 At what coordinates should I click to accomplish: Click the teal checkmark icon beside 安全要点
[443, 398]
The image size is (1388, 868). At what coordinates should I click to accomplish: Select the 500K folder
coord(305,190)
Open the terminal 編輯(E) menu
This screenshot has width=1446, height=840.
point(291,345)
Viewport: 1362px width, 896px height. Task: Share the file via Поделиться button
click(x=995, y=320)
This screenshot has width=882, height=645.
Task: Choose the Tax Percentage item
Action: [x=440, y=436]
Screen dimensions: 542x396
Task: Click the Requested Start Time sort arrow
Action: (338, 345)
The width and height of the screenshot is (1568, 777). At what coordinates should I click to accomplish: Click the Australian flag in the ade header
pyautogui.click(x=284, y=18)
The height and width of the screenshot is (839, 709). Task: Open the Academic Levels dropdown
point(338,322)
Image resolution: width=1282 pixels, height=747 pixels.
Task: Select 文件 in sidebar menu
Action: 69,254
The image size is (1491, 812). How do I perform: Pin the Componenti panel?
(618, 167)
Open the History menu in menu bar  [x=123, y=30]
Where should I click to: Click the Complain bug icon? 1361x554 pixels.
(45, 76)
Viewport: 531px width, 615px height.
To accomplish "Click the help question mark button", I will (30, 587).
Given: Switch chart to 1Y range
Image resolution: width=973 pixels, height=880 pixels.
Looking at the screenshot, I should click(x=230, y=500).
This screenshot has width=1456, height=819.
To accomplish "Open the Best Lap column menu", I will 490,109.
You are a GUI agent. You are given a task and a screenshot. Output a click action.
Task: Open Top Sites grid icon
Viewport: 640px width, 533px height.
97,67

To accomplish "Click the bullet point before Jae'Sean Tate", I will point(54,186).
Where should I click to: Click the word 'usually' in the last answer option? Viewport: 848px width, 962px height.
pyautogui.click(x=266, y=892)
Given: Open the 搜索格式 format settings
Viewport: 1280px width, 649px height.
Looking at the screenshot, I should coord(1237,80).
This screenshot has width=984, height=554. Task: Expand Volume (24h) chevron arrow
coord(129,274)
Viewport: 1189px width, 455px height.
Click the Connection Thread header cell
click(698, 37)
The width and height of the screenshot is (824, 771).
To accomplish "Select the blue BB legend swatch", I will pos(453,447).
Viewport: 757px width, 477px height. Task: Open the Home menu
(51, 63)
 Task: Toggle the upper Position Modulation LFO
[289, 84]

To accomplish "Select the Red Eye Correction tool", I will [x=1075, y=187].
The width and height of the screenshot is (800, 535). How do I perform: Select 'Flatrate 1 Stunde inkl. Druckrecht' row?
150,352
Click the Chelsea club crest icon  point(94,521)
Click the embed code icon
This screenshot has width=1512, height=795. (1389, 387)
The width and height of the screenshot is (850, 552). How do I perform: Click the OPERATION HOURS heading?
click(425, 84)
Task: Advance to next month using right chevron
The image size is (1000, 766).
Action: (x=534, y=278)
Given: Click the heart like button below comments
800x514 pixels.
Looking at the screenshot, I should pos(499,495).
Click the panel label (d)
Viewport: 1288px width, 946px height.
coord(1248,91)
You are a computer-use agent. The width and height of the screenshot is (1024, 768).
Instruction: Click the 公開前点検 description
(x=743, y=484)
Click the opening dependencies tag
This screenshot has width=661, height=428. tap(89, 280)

■ Written task: Reproduce the listing verbatim, from the line containing "This screenshot has width=1456, height=819." through the end of the listing, including both of those lines.

■ Task result:
This screenshot has width=1456, height=819.
To accomplish "Open the Best Lap column menu", I will 490,109.
You are a GUI agent. You are given a task and a screenshot. Output a click action.
Task: Open Top Sites grid icon
Viewport: 640px width, 533px height.
97,67

To accomplish "Click the bullet point before Jae'Sean Tate", I will point(54,186).
Where should I click to: Click the word 'usually' in the last answer option? Viewport: 848px width, 962px height.
pyautogui.click(x=266, y=892)
Given: Open the 搜索格式 format settings
Viewport: 1280px width, 649px height.
Looking at the screenshot, I should coord(1237,80).
This screenshot has width=984, height=554. Task: Expand Volume (24h) chevron arrow
coord(129,274)
Viewport: 1189px width, 455px height.
Click the Connection Thread header cell
click(698, 37)
The width and height of the screenshot is (824, 771).
To accomplish "Select the blue BB legend swatch", I will pos(453,447).
Viewport: 757px width, 477px height. Task: Open the Home menu
(51, 63)
 Task: Toggle the upper Position Modulation LFO
[289, 84]

To accomplish "Select the Red Eye Correction tool", I will [x=1075, y=187].
The width and height of the screenshot is (800, 535). How do I perform: Select 'Flatrate 1 Stunde inkl. Druckrecht' row?
150,352
Click the Chelsea club crest icon  point(94,521)
Click the embed code icon
This screenshot has width=1512, height=795. (1389, 387)
The width and height of the screenshot is (850, 552). How do I perform: Click the OPERATION HOURS heading?
click(425, 84)
Task: Advance to next month using right chevron
The image size is (1000, 766).
Action: (x=534, y=278)
Given: Click the heart like button below comments
800x514 pixels.
Looking at the screenshot, I should pos(499,495).
Click the panel label (d)
Viewport: 1288px width, 946px height.
coord(1248,91)
You are a computer-use agent. The width and height of the screenshot is (1024, 768).
Instruction: Click the 公開前点検 description
(x=743, y=484)
Click the opening dependencies tag
This screenshot has width=661, height=428. tap(89, 280)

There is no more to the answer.